Reproducibility of Differential Proteomic Technologies in CPTAC Fractionated Xenografts

Abstract

The NCI Clinical Proteomic Tumor Analysis Consortium (CPTAC) employed a pair of reference xenograft proteomes for initial platform validation and ongoing quality control of its data collection for The Cancer Genome Atlas (TCGA) tumors. These two xenografts, representing basal and luminal-B human breast cancer, were fractionated and analyzed on six mass spectrometers in a total of 46 replicates divided between iTRAQ and label-free technologies, spanning a total of 1095 LC-MS/MS experiments. These data represent a unique opportunity to evaluate the stability of proteomic differentiation by mass spectrometry over many months of time for individual instruments or across instruments running dissimilar workflows. We evaluated iTRAQ reporter ions, label-free spectral counts, and label-free extracted ion chromatograms as strategies for data interpretation (source code is available from http://homepages.uc.edu/~wang2x7/Research.htm ). From these assessments, we found that differential genes from a single replicate were confirmed by other replicates on the same instrument from 61 to 93% of the time.

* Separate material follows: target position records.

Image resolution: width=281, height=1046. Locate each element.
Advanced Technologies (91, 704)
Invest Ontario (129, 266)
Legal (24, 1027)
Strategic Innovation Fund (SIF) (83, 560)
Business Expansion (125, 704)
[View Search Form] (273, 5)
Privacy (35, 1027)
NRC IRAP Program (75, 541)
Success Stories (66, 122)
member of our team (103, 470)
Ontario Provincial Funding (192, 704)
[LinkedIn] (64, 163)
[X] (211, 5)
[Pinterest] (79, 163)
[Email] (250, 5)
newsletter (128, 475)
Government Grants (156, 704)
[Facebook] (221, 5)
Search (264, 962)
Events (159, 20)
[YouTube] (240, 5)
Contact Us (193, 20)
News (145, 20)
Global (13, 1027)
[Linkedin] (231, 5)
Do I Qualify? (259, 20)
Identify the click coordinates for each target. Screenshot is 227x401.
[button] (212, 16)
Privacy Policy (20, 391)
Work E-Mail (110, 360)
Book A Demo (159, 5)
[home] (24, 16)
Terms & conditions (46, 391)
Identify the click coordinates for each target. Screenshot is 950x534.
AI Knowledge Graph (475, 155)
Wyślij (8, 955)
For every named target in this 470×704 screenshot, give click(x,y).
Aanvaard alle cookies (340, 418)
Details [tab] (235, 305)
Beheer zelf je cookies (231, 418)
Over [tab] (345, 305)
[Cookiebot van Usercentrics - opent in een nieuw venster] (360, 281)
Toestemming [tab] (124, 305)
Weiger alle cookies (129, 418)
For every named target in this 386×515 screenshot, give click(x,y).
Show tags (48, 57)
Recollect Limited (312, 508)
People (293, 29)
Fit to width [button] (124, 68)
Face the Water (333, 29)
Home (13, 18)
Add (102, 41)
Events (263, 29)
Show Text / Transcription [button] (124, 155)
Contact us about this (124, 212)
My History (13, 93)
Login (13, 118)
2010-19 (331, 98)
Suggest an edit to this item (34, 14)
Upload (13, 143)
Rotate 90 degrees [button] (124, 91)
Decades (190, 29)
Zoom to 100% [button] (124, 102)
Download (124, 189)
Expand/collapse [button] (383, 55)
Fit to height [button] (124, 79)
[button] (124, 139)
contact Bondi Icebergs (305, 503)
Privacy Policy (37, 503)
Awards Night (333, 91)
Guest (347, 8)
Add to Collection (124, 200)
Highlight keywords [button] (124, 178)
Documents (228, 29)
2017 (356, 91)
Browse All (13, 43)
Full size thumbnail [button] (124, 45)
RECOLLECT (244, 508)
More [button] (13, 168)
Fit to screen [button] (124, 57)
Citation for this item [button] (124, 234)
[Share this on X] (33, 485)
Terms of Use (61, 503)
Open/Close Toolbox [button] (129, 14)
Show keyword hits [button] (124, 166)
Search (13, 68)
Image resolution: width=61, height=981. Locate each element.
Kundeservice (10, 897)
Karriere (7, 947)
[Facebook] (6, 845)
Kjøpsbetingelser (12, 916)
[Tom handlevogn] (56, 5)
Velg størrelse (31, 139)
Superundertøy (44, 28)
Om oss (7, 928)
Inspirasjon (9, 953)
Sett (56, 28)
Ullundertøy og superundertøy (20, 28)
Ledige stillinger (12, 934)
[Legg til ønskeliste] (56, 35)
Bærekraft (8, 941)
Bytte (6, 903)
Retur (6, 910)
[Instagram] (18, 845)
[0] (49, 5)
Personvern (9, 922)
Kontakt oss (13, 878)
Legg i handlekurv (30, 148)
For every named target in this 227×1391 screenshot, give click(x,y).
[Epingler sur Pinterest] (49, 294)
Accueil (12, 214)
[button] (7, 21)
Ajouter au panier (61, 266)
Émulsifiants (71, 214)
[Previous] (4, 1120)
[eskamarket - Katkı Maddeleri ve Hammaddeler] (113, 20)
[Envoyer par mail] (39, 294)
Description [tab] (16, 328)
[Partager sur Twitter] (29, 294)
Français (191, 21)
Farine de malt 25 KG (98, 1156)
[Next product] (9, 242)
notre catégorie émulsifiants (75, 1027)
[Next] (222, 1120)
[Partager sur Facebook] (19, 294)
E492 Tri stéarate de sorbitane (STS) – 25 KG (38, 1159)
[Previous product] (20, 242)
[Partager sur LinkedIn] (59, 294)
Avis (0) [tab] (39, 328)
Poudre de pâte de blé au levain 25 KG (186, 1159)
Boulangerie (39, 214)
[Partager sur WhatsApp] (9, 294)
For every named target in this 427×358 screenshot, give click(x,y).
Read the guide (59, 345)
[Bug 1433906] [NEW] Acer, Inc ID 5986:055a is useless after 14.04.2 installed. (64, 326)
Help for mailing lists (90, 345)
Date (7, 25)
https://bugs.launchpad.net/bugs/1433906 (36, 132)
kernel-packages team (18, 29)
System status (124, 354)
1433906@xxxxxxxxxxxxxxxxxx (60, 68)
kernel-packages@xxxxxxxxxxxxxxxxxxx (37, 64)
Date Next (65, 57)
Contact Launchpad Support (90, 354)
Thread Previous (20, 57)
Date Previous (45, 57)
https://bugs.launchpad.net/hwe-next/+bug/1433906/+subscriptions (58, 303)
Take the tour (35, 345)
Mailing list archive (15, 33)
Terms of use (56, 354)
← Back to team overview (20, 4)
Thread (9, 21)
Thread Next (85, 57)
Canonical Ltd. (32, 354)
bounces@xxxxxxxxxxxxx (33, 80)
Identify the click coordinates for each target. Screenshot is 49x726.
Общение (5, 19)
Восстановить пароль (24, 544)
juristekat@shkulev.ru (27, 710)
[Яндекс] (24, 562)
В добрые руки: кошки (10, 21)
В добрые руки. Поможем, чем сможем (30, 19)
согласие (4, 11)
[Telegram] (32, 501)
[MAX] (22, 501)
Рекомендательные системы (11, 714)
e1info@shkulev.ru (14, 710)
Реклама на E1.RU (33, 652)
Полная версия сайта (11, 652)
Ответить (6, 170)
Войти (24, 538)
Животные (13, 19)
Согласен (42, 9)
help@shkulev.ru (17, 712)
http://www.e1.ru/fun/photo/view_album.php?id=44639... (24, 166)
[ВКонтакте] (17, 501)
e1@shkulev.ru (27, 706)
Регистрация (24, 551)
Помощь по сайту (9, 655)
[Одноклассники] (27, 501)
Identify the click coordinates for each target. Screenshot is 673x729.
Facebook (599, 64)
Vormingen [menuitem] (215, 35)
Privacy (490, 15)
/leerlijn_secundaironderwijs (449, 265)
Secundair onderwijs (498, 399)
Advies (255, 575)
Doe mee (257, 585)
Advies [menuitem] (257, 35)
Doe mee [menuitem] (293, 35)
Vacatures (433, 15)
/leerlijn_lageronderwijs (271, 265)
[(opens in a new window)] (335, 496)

When comparing across different instruments and quantitative technologies, using multiple replicates, differential genes were reproduced by other data sets from 67 to 99% of the time. Projecting gene differences to biological pathways and networks increased the degree of similarity. These overlaps send an encouraging message about the maturity of technologies for proteomic differentiation.

Keywords: CPTAC; Differential proteomics; iTRAQ; label-free; quality control; technology assessment; xenografts.

Figure 1

High-level view of the bioinformatics pipeline employed in this study. Six instruments analyzed the same xenograft pair. Label-free sets were processed once by a spectral counts method and once by extracted ion chromatograms. While instrument-specific assemblies of PSMs were used for repeatability analysis, an all-instrument assembly was analyzed for reproducibility and biological pathway and network enrichment.

Figure 2

Number of identified distinct peptides per sample/replicate. When data from each instrument were assembled separately with 0.5% PSM FDR and <5% empirical protein FDR, identification sensitivity varied considerably by site. Ailing instrument OElite@65 yielded the lowest sensitivity by far, whereas QExac@56 produced a remarkable number of identifications. Label-free instruments ran WHIM2 and WHIM16 separately, whereas iTRAQ instruments combined these samples into a single 4plex.

Figure 3

How many of the differential genes from each experiment are confirmed by at least one other replicate experiment? Blue differential genes are found in common by another experiment in this instrument, whereas orange ones are unique to a single replicate. For iTRAQ, the confirmation must come from a different set of LC–MS/MS data altogether. Note that instruments that produced more replicates were likely to have a higher proportion of common differential genes by random chance.

Figure 4

Rank correlations compare the ordering of genes by signed posterior probabilities. OVelos@10 illustrates the extent to which differential probabilities within an iTRAQ 4plex are more similar than those across multiple 4plexes. The QExac@56 shows an exception to this behavior in replicate B. Spectral count-based differentiation produces similar overall correlations to iTRAQ, though without the benefit of being able to compare within LC–MS/MS experiments. Replicate G from OVelos@65 correlated more poorly. The declining sensitivity of identification in QExac@98 gave low correlation values other than the one between the first two replicates.

Figure 5

To what extent are the differential genes found for each data set confirmed by other data sets? Those represented by blue were found to be differential in common with another data set in that graph panel, as well. Orange genes, on the other hand, were unique to a particular data set. High identification sensitivity for QExac@56 led to many instrument-specific differences.

Figure 6

NetGestalt-based analysis of functional consistency for up-in-WHIM16 genes from seven data sets. (a) Proteins in the iRef network are placed in a linear order together with the hierarchical modular organization of the network. Alternating green and orange bar colors distinguish neighboring modules. (b–g) For each data set, the network modules found to be enriched are colored light red. Within these modules, up-in-WHIM16 genes are represented by a dark red stripe.